(Beginning of Task input)
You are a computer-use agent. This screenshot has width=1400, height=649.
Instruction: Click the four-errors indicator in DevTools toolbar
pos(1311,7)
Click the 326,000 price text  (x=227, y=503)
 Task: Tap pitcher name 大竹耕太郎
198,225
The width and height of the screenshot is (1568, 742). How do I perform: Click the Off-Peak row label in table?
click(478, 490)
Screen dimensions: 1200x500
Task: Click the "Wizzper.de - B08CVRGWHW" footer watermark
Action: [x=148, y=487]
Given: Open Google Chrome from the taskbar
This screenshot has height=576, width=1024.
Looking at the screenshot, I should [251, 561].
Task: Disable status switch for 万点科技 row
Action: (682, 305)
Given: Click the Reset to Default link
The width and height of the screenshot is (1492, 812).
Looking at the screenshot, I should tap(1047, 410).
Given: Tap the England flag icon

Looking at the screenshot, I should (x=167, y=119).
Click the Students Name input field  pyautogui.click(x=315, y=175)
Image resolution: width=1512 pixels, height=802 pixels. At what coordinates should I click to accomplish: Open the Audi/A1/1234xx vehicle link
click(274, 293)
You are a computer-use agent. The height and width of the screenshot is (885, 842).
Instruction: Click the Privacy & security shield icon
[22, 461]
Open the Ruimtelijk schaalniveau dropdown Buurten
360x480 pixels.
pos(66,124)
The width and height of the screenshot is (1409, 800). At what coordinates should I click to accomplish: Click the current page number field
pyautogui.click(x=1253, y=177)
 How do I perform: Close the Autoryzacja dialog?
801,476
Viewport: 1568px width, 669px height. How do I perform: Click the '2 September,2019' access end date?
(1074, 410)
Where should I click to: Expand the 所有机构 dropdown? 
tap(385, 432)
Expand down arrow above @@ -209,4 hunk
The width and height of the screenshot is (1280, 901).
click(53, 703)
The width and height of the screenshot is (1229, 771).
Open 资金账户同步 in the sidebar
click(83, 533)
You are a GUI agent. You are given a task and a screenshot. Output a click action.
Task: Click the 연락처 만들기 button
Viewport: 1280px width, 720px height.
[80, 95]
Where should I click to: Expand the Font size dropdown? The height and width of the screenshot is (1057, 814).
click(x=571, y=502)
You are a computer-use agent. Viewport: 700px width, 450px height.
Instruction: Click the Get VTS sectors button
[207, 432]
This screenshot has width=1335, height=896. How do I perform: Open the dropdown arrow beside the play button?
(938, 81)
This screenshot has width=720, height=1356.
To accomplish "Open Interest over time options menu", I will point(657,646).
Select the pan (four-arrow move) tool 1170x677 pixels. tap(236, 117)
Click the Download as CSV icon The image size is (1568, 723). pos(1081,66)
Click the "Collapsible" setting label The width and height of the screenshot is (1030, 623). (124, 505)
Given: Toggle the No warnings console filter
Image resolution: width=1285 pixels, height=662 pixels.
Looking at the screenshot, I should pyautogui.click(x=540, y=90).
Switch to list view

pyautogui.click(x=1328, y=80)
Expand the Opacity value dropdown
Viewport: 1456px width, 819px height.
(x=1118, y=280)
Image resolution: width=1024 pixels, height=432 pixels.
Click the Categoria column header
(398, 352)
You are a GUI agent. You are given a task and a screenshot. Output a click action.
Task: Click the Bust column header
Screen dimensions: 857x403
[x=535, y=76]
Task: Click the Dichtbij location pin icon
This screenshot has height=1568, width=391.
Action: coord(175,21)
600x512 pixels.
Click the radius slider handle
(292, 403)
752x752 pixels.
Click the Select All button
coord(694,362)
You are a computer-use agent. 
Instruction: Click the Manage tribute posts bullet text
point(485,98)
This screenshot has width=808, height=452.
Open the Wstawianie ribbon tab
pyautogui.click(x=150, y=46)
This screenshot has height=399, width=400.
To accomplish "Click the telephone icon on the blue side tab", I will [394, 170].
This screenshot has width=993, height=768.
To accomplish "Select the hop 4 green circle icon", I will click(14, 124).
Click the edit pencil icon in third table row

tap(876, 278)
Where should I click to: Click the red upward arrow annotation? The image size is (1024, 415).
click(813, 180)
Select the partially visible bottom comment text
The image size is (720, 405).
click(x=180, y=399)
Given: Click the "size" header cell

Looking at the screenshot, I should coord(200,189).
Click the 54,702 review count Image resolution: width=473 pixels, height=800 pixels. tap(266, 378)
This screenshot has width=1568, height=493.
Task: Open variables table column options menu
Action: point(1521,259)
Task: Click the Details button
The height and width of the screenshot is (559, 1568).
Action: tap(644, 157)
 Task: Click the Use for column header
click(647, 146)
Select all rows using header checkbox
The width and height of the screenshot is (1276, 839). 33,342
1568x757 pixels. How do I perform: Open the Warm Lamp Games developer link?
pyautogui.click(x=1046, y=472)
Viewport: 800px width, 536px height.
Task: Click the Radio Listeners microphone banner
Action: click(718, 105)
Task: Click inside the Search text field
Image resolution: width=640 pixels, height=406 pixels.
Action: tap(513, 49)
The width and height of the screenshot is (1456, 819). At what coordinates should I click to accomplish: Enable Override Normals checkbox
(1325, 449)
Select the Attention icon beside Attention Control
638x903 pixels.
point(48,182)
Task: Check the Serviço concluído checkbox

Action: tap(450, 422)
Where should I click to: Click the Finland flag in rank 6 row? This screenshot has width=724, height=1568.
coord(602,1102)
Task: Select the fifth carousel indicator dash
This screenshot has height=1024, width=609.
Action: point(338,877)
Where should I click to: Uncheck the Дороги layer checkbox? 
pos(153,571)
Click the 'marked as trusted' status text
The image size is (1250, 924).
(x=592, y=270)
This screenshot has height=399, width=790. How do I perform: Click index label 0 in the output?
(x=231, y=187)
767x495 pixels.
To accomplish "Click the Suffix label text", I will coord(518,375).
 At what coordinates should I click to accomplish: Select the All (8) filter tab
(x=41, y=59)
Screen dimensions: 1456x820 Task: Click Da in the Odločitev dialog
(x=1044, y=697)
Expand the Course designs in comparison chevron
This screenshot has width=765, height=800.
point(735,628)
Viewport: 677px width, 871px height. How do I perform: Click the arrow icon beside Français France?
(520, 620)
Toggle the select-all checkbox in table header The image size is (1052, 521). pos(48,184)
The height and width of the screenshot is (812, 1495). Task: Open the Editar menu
(End of Task input)
[Aim of the exercise]
Reproduce all of the entries word for word. Omit nothing.

[Result below]
You are a computer-use agent. This screenshot has width=1400, height=649.
Instruction: Click the four-errors indicator in DevTools toolbar
pos(1311,7)
Click the 326,000 price text  (x=227, y=503)
 Task: Tap pitcher name 大竹耕太郎
198,225
The width and height of the screenshot is (1568, 742). How do I perform: Click the Off-Peak row label in table?
click(478, 490)
Screen dimensions: 1200x500
Task: Click the "Wizzper.de - B08CVRGWHW" footer watermark
Action: [x=148, y=487]
Given: Open Google Chrome from the taskbar
This screenshot has height=576, width=1024.
Looking at the screenshot, I should [251, 561].
Task: Disable status switch for 万点科技 row
Action: (682, 305)
Given: Click the Reset to Default link
The width and height of the screenshot is (1492, 812).
Looking at the screenshot, I should tap(1047, 410).
Given: Tap the England flag icon

Looking at the screenshot, I should (x=167, y=119).
Click the Students Name input field  pyautogui.click(x=315, y=175)
Image resolution: width=1512 pixels, height=802 pixels. At what coordinates should I click to accomplish: Open the Audi/A1/1234xx vehicle link
click(274, 293)
You are a computer-use agent. The height and width of the screenshot is (885, 842).
Instruction: Click the Privacy & security shield icon
[22, 461]
Open the Ruimtelijk schaalniveau dropdown Buurten
360x480 pixels.
pos(66,124)
The width and height of the screenshot is (1409, 800). At what coordinates should I click to accomplish: Click the current page number field
pyautogui.click(x=1253, y=177)
 How do I perform: Close the Autoryzacja dialog?
801,476
Viewport: 1568px width, 669px height. How do I perform: Click the '2 September,2019' access end date?
(1074, 410)
Where should I click to: Expand the 所有机构 dropdown? 
tap(385, 432)
Expand down arrow above @@ -209,4 hunk
The width and height of the screenshot is (1280, 901).
click(53, 703)
The width and height of the screenshot is (1229, 771).
Open 资金账户同步 in the sidebar
click(83, 533)
You are a GUI agent. You are given a task and a screenshot. Output a click action.
Task: Click the 연락처 만들기 button
Viewport: 1280px width, 720px height.
[80, 95]
Where should I click to: Expand the Font size dropdown? The height and width of the screenshot is (1057, 814).
click(x=571, y=502)
You are a computer-use agent. Viewport: 700px width, 450px height.
Instruction: Click the Get VTS sectors button
[207, 432]
This screenshot has width=1335, height=896. How do I perform: Open the dropdown arrow beside the play button?
(938, 81)
This screenshot has width=720, height=1356.
To accomplish "Open Interest over time options menu", I will point(657,646).
Select the pan (four-arrow move) tool 1170x677 pixels. tap(236, 117)
Click the Download as CSV icon The image size is (1568, 723). pos(1081,66)
Click the "Collapsible" setting label The width and height of the screenshot is (1030, 623). (124, 505)
Given: Toggle the No warnings console filter
Image resolution: width=1285 pixels, height=662 pixels.
Looking at the screenshot, I should pyautogui.click(x=540, y=90).
Switch to list view

pyautogui.click(x=1328, y=80)
Expand the Opacity value dropdown
Viewport: 1456px width, 819px height.
(x=1118, y=280)
Image resolution: width=1024 pixels, height=432 pixels.
Click the Categoria column header
(398, 352)
You are a GUI agent. You are given a task and a screenshot. Output a click action.
Task: Click the Bust column header
Screen dimensions: 857x403
[x=535, y=76]
Task: Click the Dichtbij location pin icon
This screenshot has height=1568, width=391.
Action: coord(175,21)
600x512 pixels.
Click the radius slider handle
(292, 403)
752x752 pixels.
Click the Select All button
coord(694,362)
You are a computer-use agent. 
Instruction: Click the Manage tribute posts bullet text
point(485,98)
This screenshot has width=808, height=452.
Open the Wstawianie ribbon tab
pyautogui.click(x=150, y=46)
This screenshot has height=399, width=400.
To accomplish "Click the telephone icon on the blue side tab", I will [394, 170].
This screenshot has width=993, height=768.
To accomplish "Select the hop 4 green circle icon", I will click(14, 124).
Click the edit pencil icon in third table row

tap(876, 278)
Where should I click to: Click the red upward arrow annotation? The image size is (1024, 415).
click(813, 180)
Select the partially visible bottom comment text
The image size is (720, 405).
click(x=180, y=399)
Given: Click the "size" header cell

Looking at the screenshot, I should coord(200,189).
Click the 54,702 review count Image resolution: width=473 pixels, height=800 pixels. tap(266, 378)
This screenshot has width=1568, height=493.
Task: Open variables table column options menu
Action: point(1521,259)
Task: Click the Details button
The height and width of the screenshot is (559, 1568).
Action: tap(644, 157)
 Task: Click the Use for column header
click(647, 146)
Select all rows using header checkbox
The width and height of the screenshot is (1276, 839). 33,342
1568x757 pixels. How do I perform: Open the Warm Lamp Games developer link?
pyautogui.click(x=1046, y=472)
Viewport: 800px width, 536px height.
Task: Click the Radio Listeners microphone banner
Action: click(718, 105)
Task: Click inside the Search text field
Image resolution: width=640 pixels, height=406 pixels.
Action: tap(513, 49)
The width and height of the screenshot is (1456, 819). At what coordinates should I click to accomplish: Enable Override Normals checkbox
(1325, 449)
Select the Attention icon beside Attention Control
638x903 pixels.
point(48,182)
Task: Check the Serviço concluído checkbox

Action: tap(450, 422)
Where should I click to: Click the Finland flag in rank 6 row? This screenshot has width=724, height=1568.
coord(602,1102)
Task: Select the fifth carousel indicator dash
This screenshot has height=1024, width=609.
Action: point(338,877)
Where should I click to: Uncheck the Дороги layer checkbox? 
pos(153,571)
Click the 'marked as trusted' status text
The image size is (1250, 924).
(x=592, y=270)
This screenshot has height=399, width=790. How do I perform: Click index label 0 in the output?
(x=231, y=187)
767x495 pixels.
To accomplish "Click the Suffix label text", I will coord(518,375).
 At what coordinates should I click to accomplish: Select the All (8) filter tab
(x=41, y=59)
Screen dimensions: 1456x820 Task: Click Da in the Odločitev dialog
(x=1044, y=697)
Expand the Course designs in comparison chevron
This screenshot has width=765, height=800.
point(735,628)
Viewport: 677px width, 871px height. How do I perform: Click the arrow icon beside Français France?
(520, 620)
Toggle the select-all checkbox in table header The image size is (1052, 521). pos(48,184)
The height and width of the screenshot is (812, 1495). Task: Open the Editar menu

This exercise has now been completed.